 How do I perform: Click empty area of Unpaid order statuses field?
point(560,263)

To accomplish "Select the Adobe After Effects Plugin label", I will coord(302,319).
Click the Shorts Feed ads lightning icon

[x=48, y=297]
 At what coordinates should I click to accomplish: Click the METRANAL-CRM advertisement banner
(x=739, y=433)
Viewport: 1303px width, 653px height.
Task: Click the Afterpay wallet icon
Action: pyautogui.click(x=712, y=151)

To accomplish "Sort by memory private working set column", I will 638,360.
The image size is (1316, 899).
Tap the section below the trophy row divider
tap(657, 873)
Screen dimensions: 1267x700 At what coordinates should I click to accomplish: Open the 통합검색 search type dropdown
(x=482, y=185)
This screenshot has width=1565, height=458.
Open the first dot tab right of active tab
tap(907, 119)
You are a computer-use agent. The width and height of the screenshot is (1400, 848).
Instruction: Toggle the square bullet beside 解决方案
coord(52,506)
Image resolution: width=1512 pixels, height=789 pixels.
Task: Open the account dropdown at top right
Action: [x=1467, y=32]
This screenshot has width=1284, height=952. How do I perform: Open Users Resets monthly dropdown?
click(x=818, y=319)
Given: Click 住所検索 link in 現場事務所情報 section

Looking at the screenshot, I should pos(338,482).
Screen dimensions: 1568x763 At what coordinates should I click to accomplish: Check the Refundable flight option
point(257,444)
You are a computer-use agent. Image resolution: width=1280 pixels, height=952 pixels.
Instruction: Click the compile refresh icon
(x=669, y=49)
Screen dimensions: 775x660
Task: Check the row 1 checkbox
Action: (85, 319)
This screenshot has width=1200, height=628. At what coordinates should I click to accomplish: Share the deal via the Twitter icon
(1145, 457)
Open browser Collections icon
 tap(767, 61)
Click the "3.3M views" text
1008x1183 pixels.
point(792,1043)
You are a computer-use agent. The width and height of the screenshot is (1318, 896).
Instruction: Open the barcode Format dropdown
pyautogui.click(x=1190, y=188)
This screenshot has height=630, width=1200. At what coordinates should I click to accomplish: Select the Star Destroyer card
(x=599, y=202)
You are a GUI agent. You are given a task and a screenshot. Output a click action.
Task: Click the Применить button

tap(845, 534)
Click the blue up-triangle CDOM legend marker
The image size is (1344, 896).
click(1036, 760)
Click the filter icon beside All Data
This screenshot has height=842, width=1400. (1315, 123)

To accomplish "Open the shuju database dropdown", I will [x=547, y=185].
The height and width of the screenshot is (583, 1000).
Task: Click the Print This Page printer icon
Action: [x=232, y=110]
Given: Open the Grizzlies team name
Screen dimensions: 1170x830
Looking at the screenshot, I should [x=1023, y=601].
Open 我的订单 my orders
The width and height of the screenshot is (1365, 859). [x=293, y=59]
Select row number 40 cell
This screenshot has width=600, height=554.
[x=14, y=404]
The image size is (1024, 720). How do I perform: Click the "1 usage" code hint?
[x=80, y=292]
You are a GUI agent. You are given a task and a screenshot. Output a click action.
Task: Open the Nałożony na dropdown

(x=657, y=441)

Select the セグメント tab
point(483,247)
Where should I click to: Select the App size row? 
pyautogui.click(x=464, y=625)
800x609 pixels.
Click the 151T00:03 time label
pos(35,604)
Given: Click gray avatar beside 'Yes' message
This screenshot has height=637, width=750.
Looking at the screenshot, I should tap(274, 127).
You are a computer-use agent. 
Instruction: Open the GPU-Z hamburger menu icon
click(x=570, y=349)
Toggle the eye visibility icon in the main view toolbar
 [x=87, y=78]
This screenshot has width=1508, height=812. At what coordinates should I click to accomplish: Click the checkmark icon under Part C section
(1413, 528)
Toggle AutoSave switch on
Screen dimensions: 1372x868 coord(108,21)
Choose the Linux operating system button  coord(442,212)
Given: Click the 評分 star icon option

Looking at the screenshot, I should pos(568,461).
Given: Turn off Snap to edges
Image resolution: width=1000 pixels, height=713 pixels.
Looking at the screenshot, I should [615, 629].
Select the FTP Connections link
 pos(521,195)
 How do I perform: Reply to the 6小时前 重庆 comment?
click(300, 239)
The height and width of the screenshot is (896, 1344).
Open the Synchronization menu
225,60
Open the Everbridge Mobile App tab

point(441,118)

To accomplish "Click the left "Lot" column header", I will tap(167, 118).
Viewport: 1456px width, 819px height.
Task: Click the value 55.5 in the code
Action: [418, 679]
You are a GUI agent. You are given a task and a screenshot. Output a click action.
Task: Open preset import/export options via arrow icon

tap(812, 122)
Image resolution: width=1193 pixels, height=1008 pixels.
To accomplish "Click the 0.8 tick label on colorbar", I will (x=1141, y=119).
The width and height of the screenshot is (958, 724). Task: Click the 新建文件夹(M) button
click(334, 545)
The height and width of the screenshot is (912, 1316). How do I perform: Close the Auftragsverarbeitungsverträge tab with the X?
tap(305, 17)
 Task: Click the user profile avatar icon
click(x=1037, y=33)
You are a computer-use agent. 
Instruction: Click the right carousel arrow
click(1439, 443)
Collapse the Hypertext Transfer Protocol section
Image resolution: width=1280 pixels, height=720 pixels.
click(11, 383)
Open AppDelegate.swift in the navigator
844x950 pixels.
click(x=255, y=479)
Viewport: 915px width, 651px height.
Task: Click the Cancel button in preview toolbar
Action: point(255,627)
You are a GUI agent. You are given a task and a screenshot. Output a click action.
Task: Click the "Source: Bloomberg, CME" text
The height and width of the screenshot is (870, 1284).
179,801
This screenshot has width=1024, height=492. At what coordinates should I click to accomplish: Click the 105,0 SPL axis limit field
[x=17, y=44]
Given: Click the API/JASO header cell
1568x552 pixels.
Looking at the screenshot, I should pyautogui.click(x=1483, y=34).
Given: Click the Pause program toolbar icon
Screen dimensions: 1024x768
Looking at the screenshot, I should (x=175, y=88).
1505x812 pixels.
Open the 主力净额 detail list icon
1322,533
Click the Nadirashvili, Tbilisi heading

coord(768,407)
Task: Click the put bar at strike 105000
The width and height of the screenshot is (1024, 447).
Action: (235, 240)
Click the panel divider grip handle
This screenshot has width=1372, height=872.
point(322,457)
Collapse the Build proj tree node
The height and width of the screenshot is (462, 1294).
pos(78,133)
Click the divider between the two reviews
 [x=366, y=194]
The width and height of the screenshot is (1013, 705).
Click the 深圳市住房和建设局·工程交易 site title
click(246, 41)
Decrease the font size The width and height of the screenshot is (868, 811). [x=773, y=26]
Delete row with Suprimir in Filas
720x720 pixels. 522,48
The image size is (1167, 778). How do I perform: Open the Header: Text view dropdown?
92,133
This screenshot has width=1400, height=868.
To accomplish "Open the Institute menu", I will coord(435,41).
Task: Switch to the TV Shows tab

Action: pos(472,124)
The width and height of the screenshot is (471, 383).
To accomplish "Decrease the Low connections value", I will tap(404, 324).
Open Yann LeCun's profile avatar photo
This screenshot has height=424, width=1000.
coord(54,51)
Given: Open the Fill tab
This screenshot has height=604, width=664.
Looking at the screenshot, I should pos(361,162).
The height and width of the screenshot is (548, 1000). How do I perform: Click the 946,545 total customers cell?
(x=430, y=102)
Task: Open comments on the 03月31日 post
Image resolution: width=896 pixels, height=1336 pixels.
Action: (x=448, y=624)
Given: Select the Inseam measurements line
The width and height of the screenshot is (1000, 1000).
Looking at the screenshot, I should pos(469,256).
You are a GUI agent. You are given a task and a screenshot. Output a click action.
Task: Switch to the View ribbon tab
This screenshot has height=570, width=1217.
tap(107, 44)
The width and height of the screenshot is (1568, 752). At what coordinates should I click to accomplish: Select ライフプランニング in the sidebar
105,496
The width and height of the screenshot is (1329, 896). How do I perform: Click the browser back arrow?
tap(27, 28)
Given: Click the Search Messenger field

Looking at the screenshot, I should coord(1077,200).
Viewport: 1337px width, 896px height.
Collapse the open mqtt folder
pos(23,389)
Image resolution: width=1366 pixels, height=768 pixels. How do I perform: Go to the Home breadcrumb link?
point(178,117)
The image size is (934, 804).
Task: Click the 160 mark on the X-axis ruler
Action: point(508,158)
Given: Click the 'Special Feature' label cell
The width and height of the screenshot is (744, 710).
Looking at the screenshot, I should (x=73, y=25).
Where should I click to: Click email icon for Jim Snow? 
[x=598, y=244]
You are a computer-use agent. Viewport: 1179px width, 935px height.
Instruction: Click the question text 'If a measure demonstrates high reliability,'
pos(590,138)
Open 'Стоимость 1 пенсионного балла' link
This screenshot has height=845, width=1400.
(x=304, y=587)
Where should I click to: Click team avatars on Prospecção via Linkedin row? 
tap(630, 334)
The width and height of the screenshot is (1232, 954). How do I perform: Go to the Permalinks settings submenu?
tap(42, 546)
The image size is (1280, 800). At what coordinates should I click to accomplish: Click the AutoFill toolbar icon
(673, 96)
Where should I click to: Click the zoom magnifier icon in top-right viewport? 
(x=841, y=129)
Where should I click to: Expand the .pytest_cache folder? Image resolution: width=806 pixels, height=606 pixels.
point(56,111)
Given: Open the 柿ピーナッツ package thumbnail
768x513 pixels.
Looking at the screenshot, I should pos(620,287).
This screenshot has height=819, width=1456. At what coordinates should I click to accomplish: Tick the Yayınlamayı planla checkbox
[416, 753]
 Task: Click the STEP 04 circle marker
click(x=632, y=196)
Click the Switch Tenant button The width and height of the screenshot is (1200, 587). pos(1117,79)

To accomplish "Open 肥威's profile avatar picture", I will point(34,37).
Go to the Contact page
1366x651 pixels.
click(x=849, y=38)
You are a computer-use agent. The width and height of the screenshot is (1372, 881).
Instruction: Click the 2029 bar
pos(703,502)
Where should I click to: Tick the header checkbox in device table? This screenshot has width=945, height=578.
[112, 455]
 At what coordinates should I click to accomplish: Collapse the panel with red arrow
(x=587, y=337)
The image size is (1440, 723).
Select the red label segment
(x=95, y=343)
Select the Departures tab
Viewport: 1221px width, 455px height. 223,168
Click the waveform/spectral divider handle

= = = = = = =

TASK BRIEF | From the entries above, pick out every line that contains the word "perform" and copy each of those lines.

EXERCISE ANSWER |
 How do I perform: Click empty area of Unpaid order statuses field?
This screenshot has width=1284, height=952. How do I perform: Open Users Resets monthly dropdown?
The image size is (1024, 720). How do I perform: Click the "1 usage" code hint?
 How do I perform: Reply to the 6小时前 重庆 comment?
The height and width of the screenshot is (912, 1316). How do I perform: Close the Auftragsverarbeitungsverträge tab with the X?
The image size is (1167, 778). How do I perform: Open the Header: Text view dropdown?
The height and width of the screenshot is (548, 1000). How do I perform: Click the 946,545 total customers cell?
The width and height of the screenshot is (1329, 896). How do I perform: Click the browser back arrow?
Image resolution: width=1366 pixels, height=768 pixels. How do I perform: Go to the Home breadcrumb link?
The width and height of the screenshot is (1232, 954). How do I perform: Go to the Permalinks settings submenu?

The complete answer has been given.